Overall, it is not easy to imagine him as part of the Weatherman, a group that during the late sixties and early seventies openly called for revolution in America, led a violent rampaging protest in Chicago, and took credit for numerous bombings around the United States.

One of the Weatherman leaders was Bernardine Dohrn, a smart, magnetic figure who, in part because of her penchant for miniskirts and knee-high boots, was dubbed "La Pasionaria of the Lunatic Left" by FBI director J. Edgar Hoover. After a bomb exploded accidentally and killed three of their colleagues, Ayers and Dohrn "hooked up," in the parlance of the day, and, since 1982, they have been married. This—violence, death, and white-hot rhetoric—is his past and Ayers insists he has no regrets. "I acted appropriately in the context of those times," he says. But it's hard to reconcile this quick-witted man with that revolutionary. Today Bill Ayers seems too happy to have ever been so angry.

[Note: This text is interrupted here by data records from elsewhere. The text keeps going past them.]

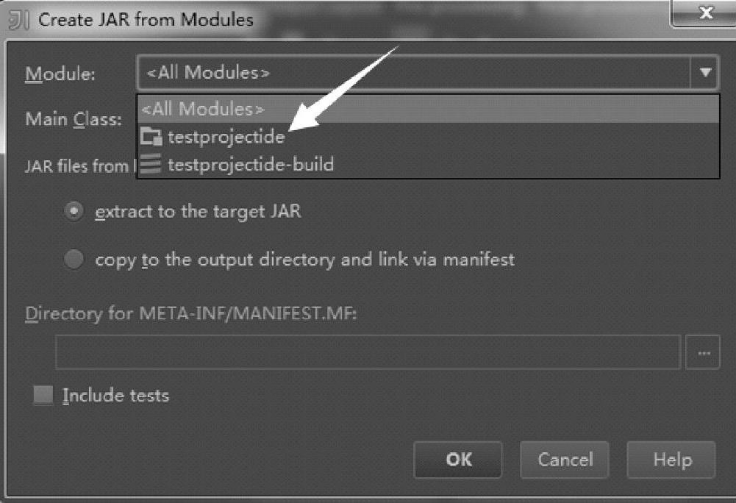Click the testprojectide-build module stack icon
This screenshot has height=503, width=736.
tap(151, 164)
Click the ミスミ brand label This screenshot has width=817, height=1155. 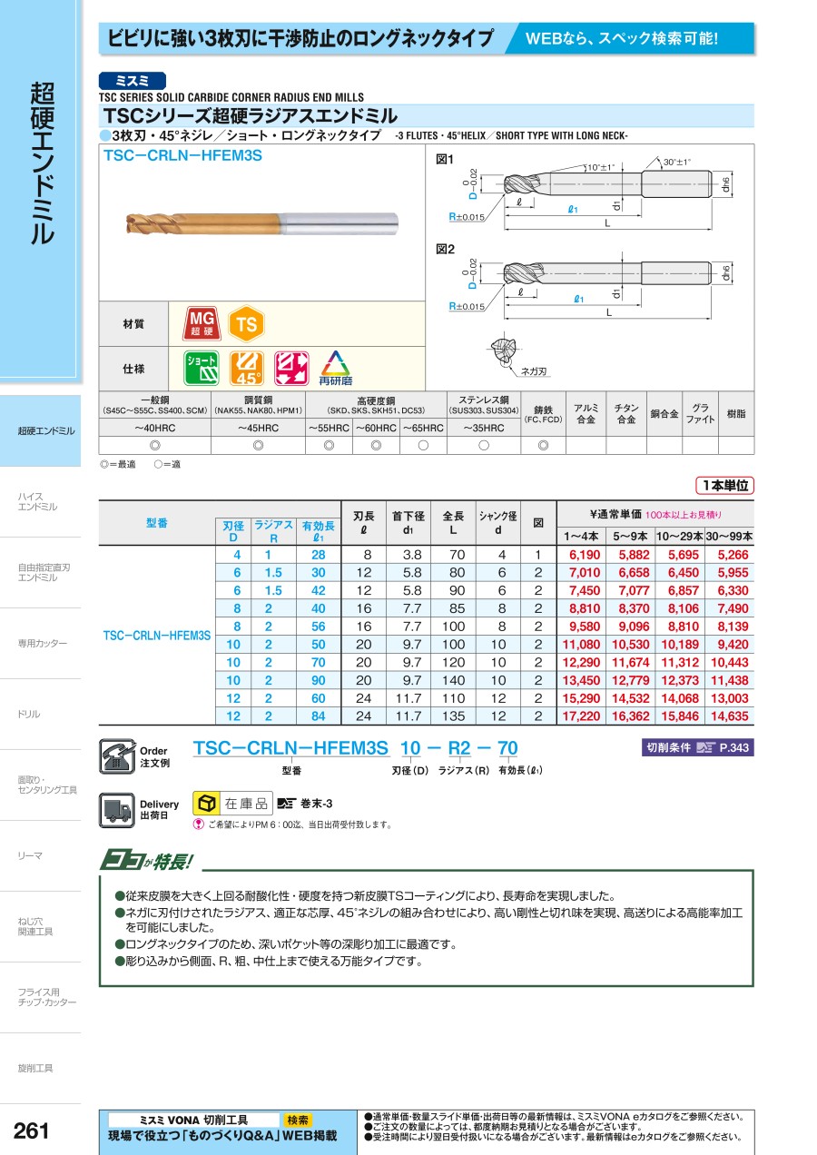pos(133,80)
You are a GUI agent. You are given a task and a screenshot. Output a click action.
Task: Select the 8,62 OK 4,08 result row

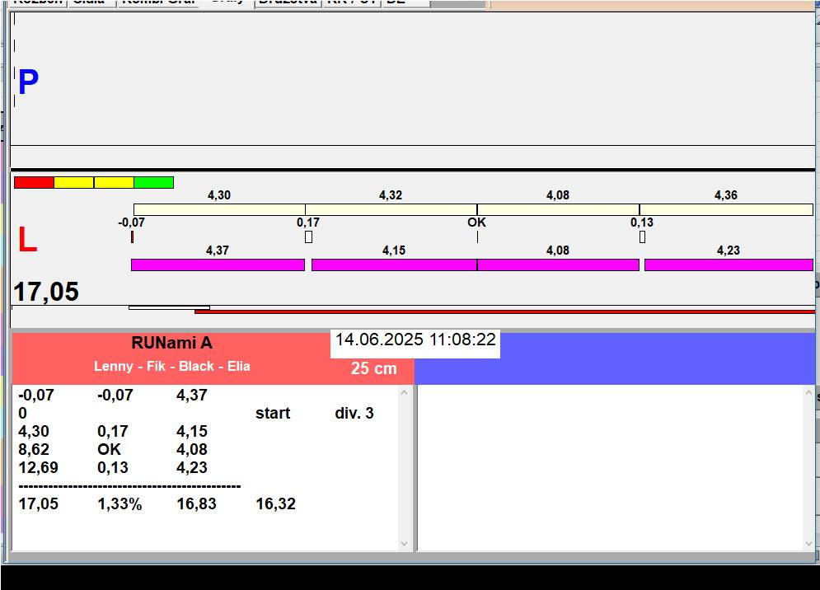[113, 449]
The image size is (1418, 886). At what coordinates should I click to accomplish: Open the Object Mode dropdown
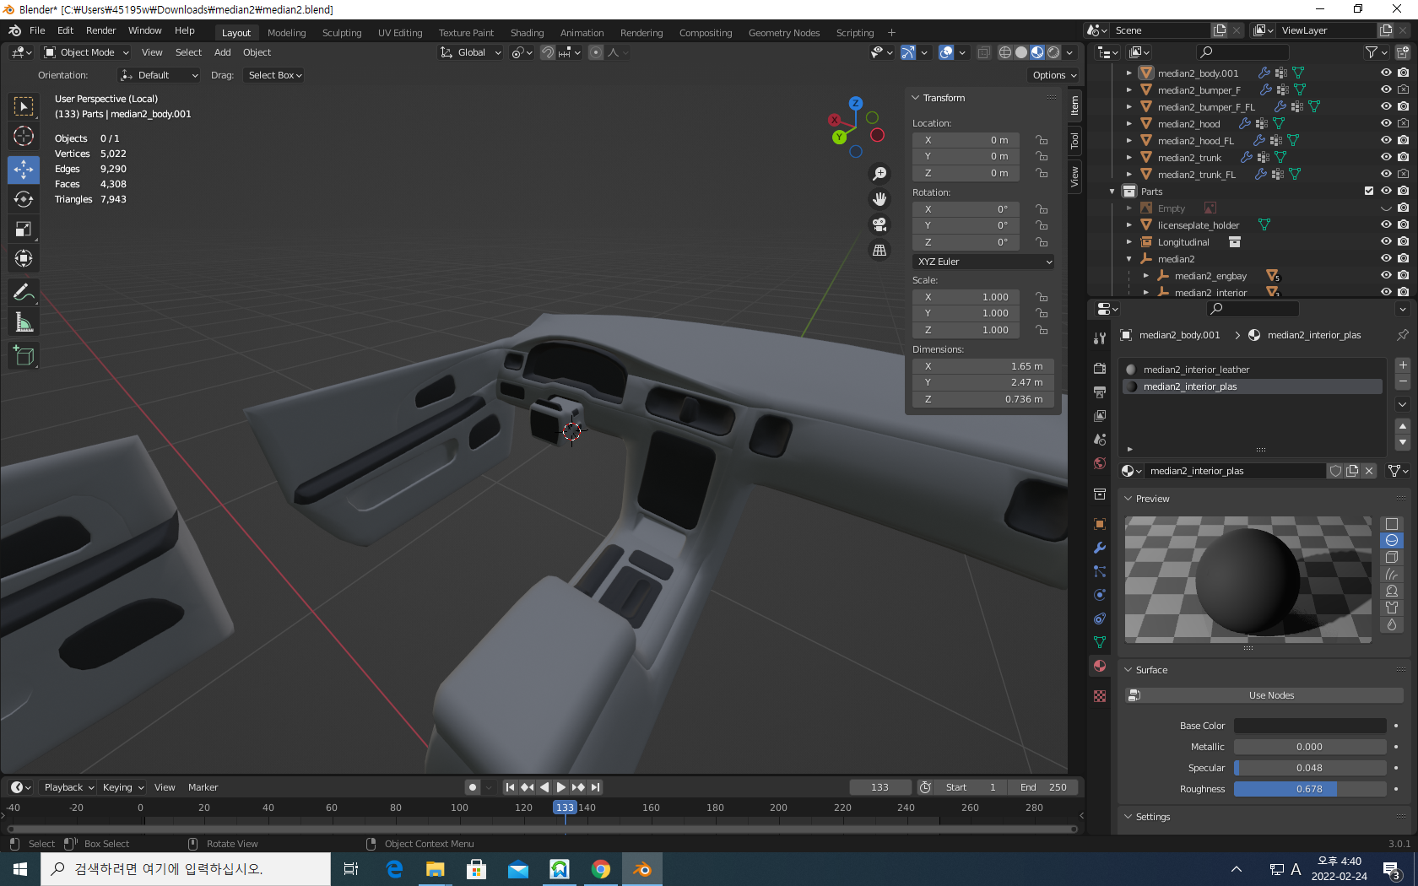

Ayers, now a professor at the University of Illinois at Chicago, claims to abhor nostalgia ("Nothing is more boring than some old person going on and on about the way things used to be"). But he has been thinking lately about the past—both his and the country's—and soon he will likely be engaged in what he calls "a dialogue" about the sixties, the antiwar movement, and the radical life he led. The spur for this dialogue will be the publication of Fugitive Days (Beacon Press, $24), a memoir Ayers has written about the trajectory of his life, from a pampered son of the Chicago suburbs to a young pacifist to a founder of one of the most radical political organizations in U.S. history.

In the pantheon of radicals of the sixties and seventies, Ayers's place is unique. "He was not as notorious as Bernardine Dohrn," says Don Rose, a political consultant who has written about those times. "But what made Ayers of particular interest then was that he was the son of a captain of industry. Now he's interesting because, of all the farther-out radicals, he has achieved the most scholarly reputation."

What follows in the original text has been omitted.